··· Excerpted passage ···

A few years beforehand, Ashbaugh had written a fan letter to cyberpunk novelist William Gibson, whose oeuvre he had admired, and the pair had struck up a telephone friendship. Shortly after the project had germinated in the minds of Begos Jr. and Ashbaugh, they contacted and recruited Gibson. The project exemplified Gibson's deep ambivalence towards technologically advanced futurity, and as The New York Times expressed it, was "designed to challenge conventional notions about books and art while extracting money from collectors of both".

Some people have said that they think this is a scam or pure hype … aybe fun, maybe interesting, but still a scam. But Gibson thinks of it as becoming a memory, which he believes is more real than anything you can actually see.

Kevin Begos Jr., End Notes,

The project manifested as a poem written by Gibson incorporated into an artist's book created by Ashbaugh; as such it was as much a work of collaborative conceptual art as poetry. Gibson stated that Ashbaugh's design "eventually included a supposedly self-devouring floppy-disk intended to display the text only once, then eat itself." Ashbaugh was gleeful at the dilemma this would pose to librarians: in order to register the copyright of the book, he had to send two copies to the United States Library of Congress, who, in order to classify it had to read it, and in the process, necessarily had to destroy it. The creators had initially intended to infect the disks with a computer virus, but declined to after considering the potential damage to the computer systems of innocents.

··· Given records ···

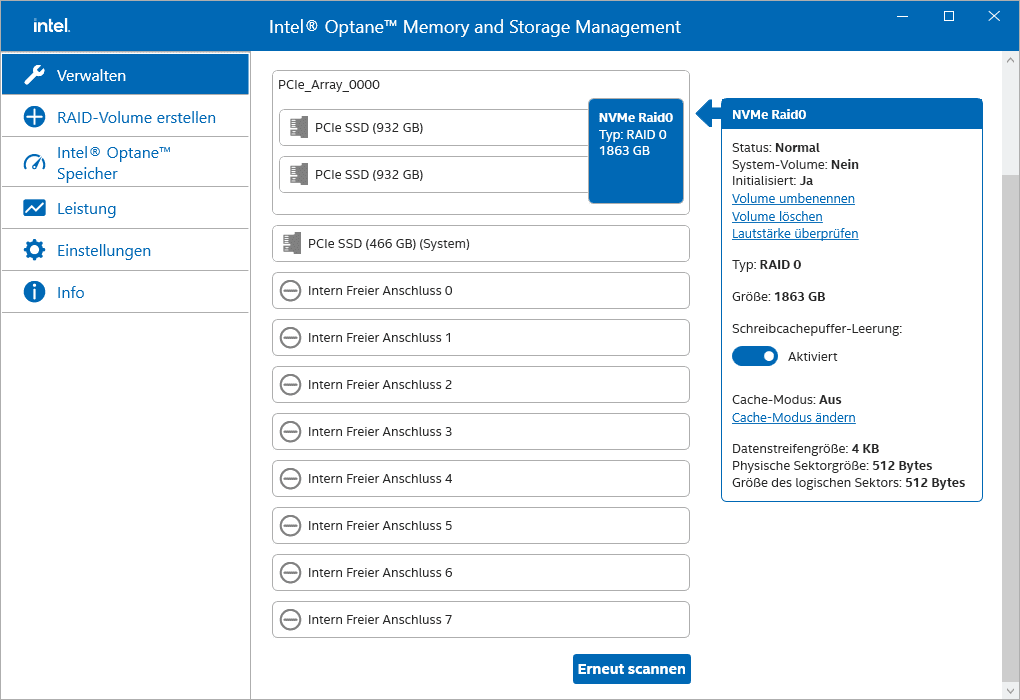The height and width of the screenshot is (700, 1020).
Task: Click the Leistung chart icon
Action: (34, 208)
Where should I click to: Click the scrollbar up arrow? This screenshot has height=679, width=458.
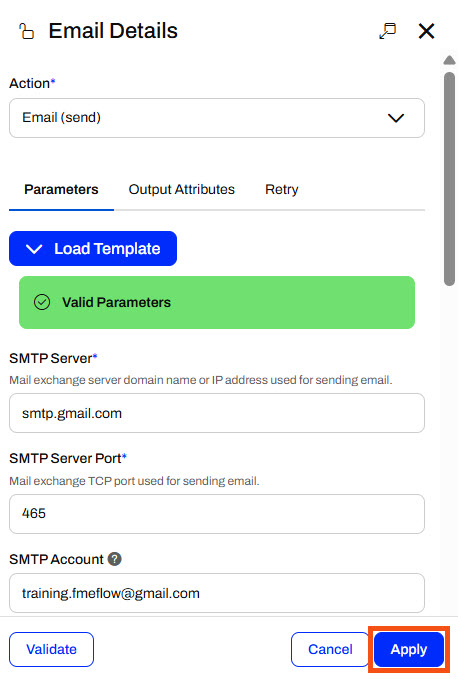coord(450,60)
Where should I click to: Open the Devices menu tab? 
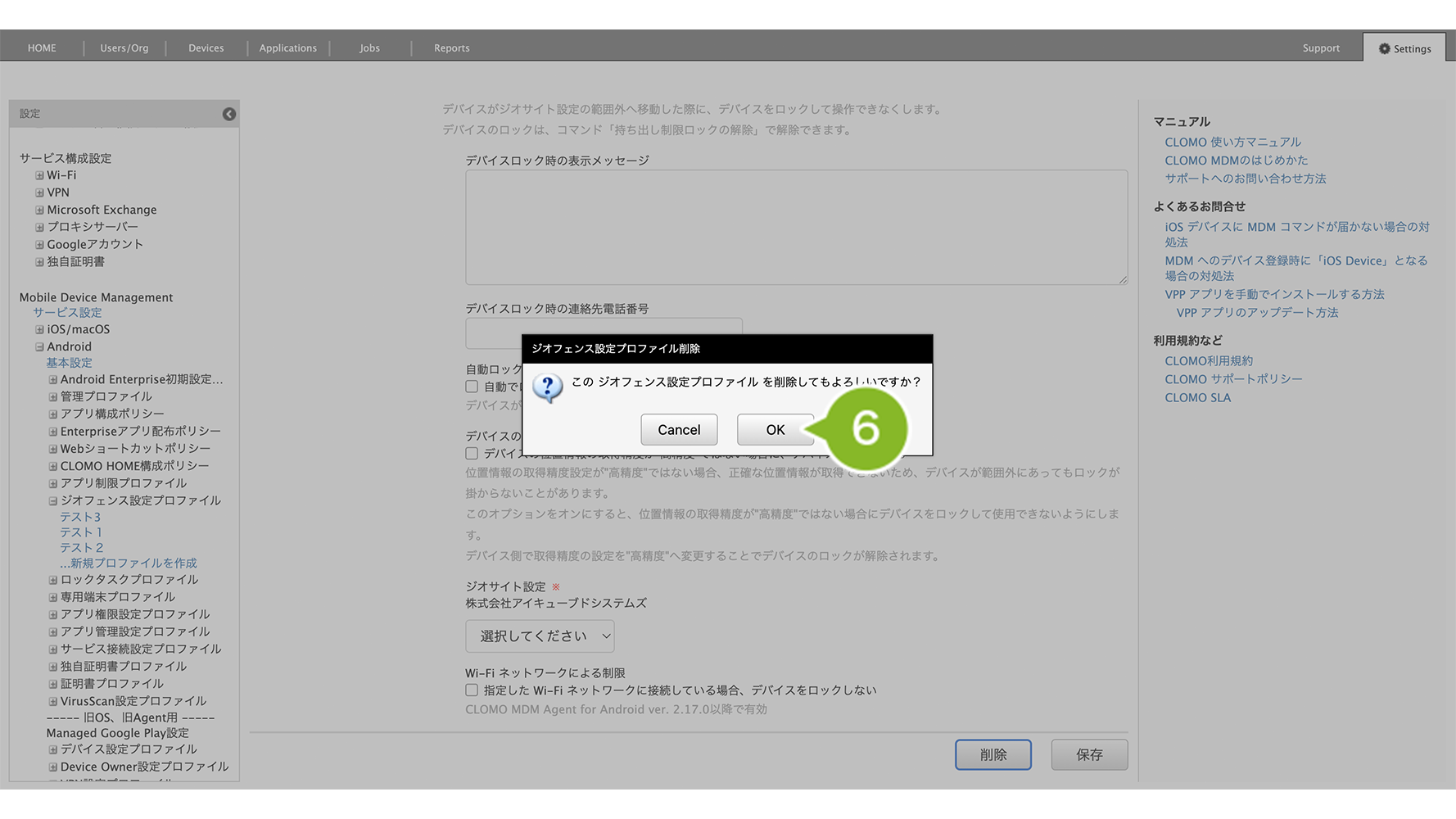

···

- [What the task asks]
For each statement, say whether the excerpted passage supports it, answering yes or no and quoting the words of the passage that decide it. (a) Gibson first contacted Ashbaugh by writing him a fan letter. (b) To register the book's copyright, Ashbaugh had to send two copies to the United States Library of Congress. (c) The creators infected the disks with a computer virus.

- [Answer to this exercise]
(a) No: "Ashbaugh had written a fan letter to cyberpunk novelist William Gibson"
(b) Yes: "in order to register the copyright of the book, he had to send two copies to the United States Library of Congress"
(c) No: "The creators had initially intended to infect the disks with a computer virus, but declined to after considering the potential damage to the computer systems of innocents."